THEY’VE become slightly smaller and stand vertically rather than horizontally, but on the whole the personal computer has barely changed since the 1980s. It’s still a big, ugly box that sits on or under your desk and plugs into a monitor.
That’s something of an anachronism, given that the uses to which we put these machines have changed beyond recognition. Where once we word-processed documents and crunched spreadsheets, now we listen to music, watch videos and do our banking. All of those tasks can also be accomplished on a tablet or phone, so the big grey box is increasingly redundant.
That’s why they are, at last, being reimagined. Intel, the maker of PC processors and one of the companies with most to lose if traditional computing dies out, is leading the charge on this one: it has created a palm-sized box it calls NUC (Next Unit of Computing) which you can carry around with you and plug into any convenient TV screen, using a conventional HDMI cable. This makes it ideal for screening high definition movies, editing videos, playing games or running a video jukebox.

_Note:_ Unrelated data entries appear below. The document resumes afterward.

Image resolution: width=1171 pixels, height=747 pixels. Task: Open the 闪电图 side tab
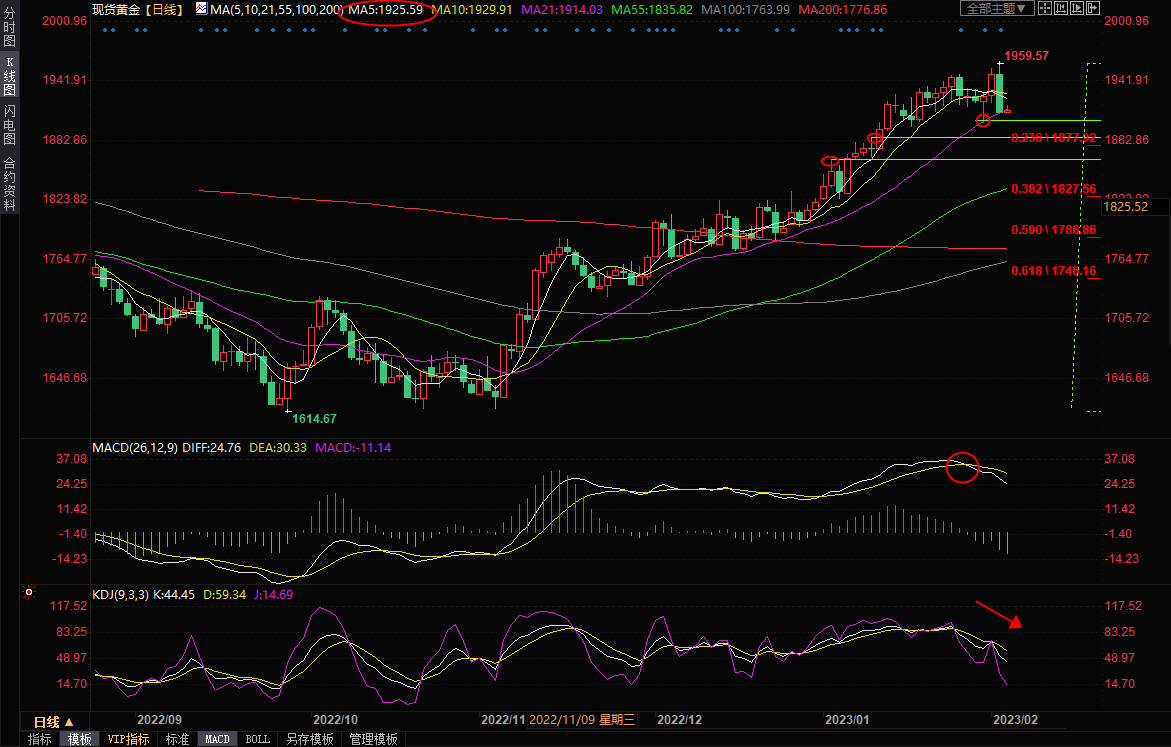coord(9,125)
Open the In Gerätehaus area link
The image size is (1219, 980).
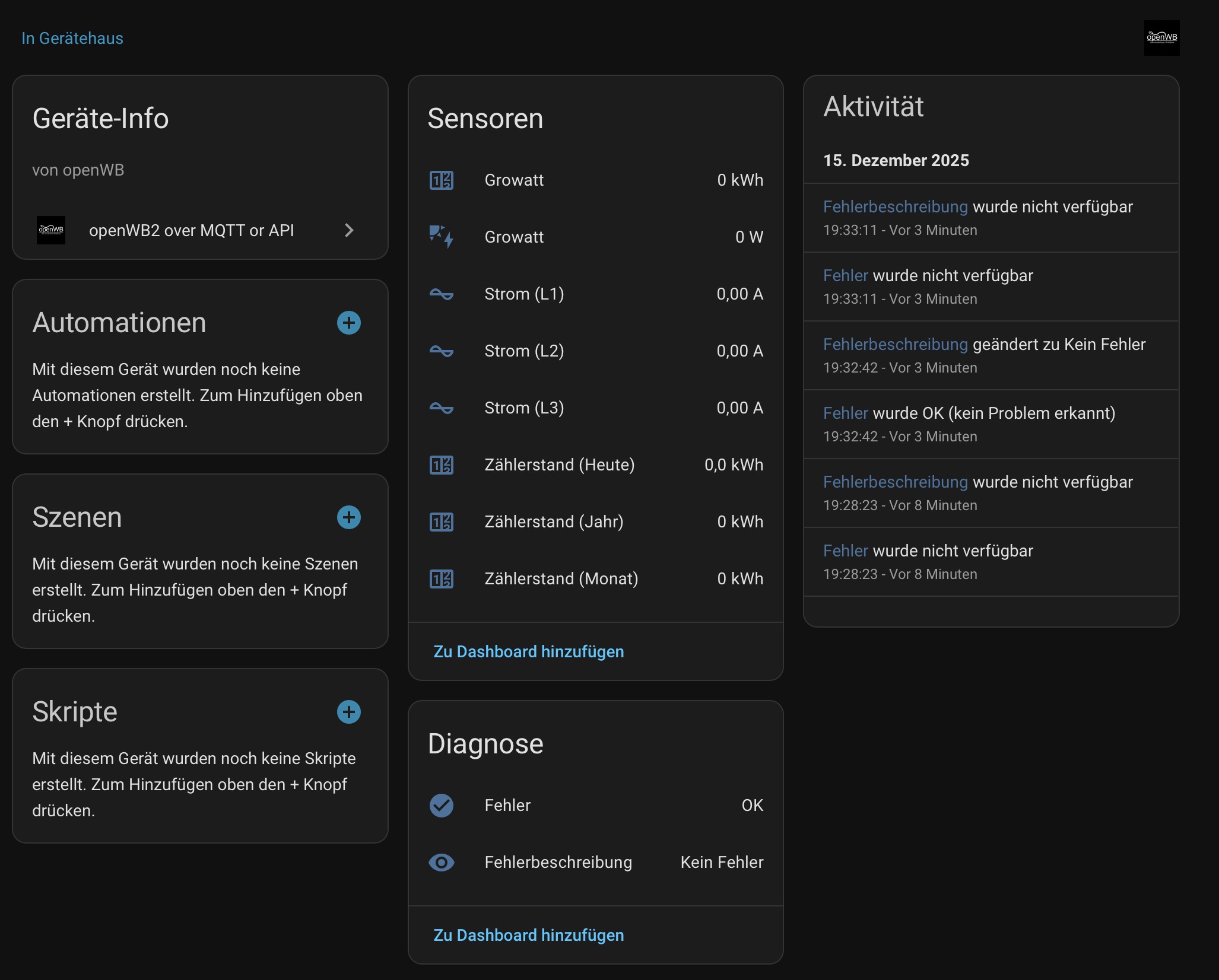click(72, 38)
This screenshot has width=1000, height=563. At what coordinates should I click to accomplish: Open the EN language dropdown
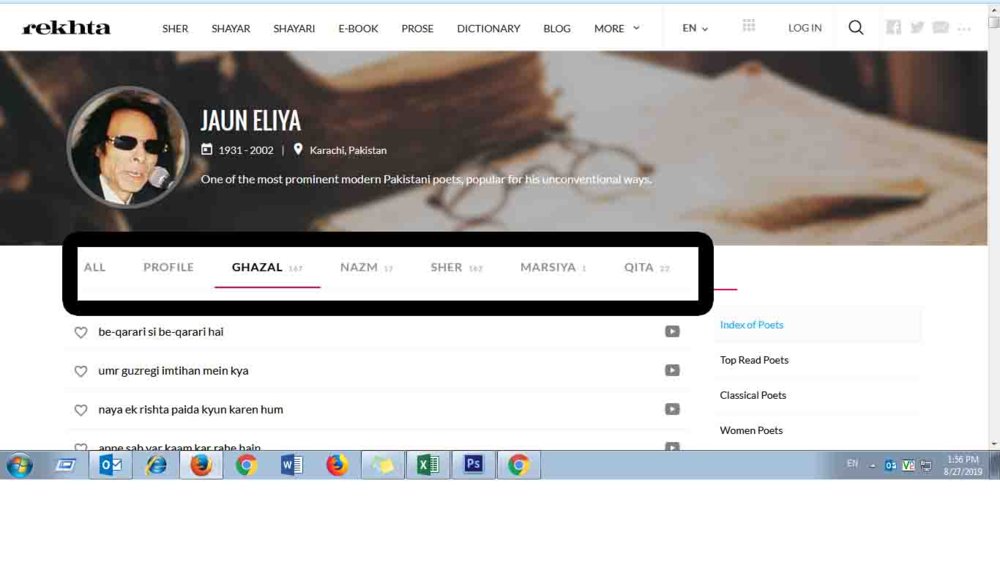click(x=695, y=28)

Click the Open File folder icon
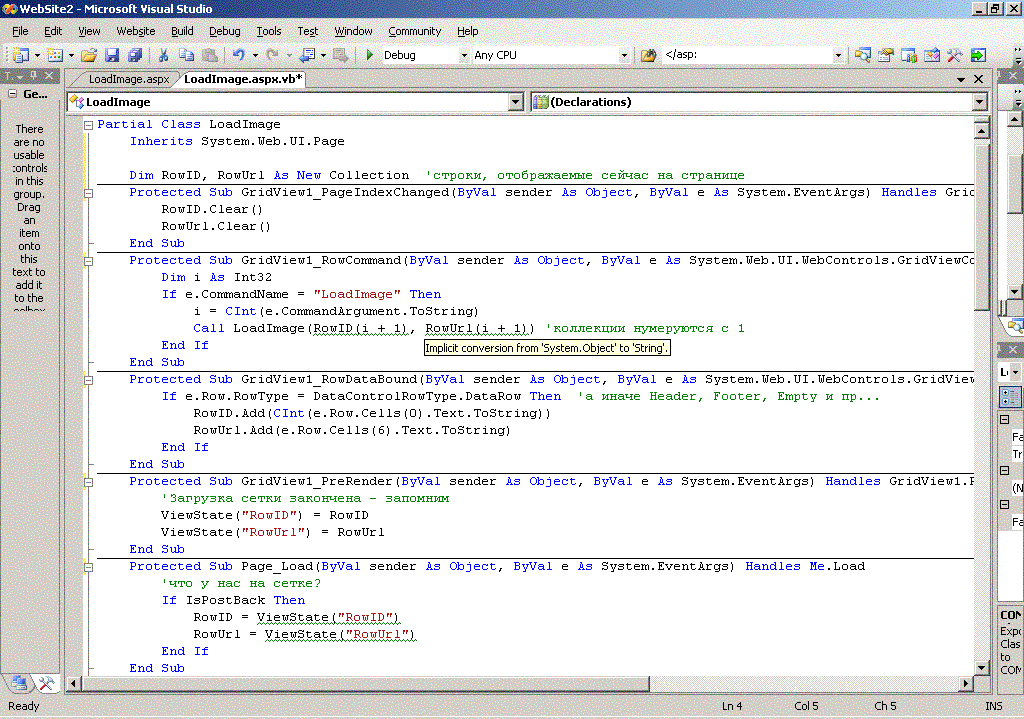pyautogui.click(x=89, y=56)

The NUC can also run conventional Windows programs, but it doesn’t have to. Install a free alternative like OpenElec and you can bolt it to the back of your TV and control it with a zapper. You can route its audio output to your home cinema system.
A Home Theatre PC (or HTPC) set-up such as this is like a custom-built set-top box which can record programmes received through your aerial and stream content from Netflix, the iPlayer and a myriad of other sources. Hook up an optical drive and you can also play DVDs and Blu-Rays, making a separate player unnecessary.
Intel is one of several vendors now turning out these little boxes, which the industry has termed Nettops because they combine the functionality of a netbook and a desktop. They haven’t gravitated to the high street yet but they are available now from specialist computer dealers, for much less than a conventional PC.
They’re often sold as kits or “barebone” boxes to which you add your own choice of processor, memory and storage.
Gigabye and Asus are among those supplying mini systems, and Acer is marketing its Revo range as pre-built units. Perhaps the best value is to be found in Zotac’s Zbox range, available widely online.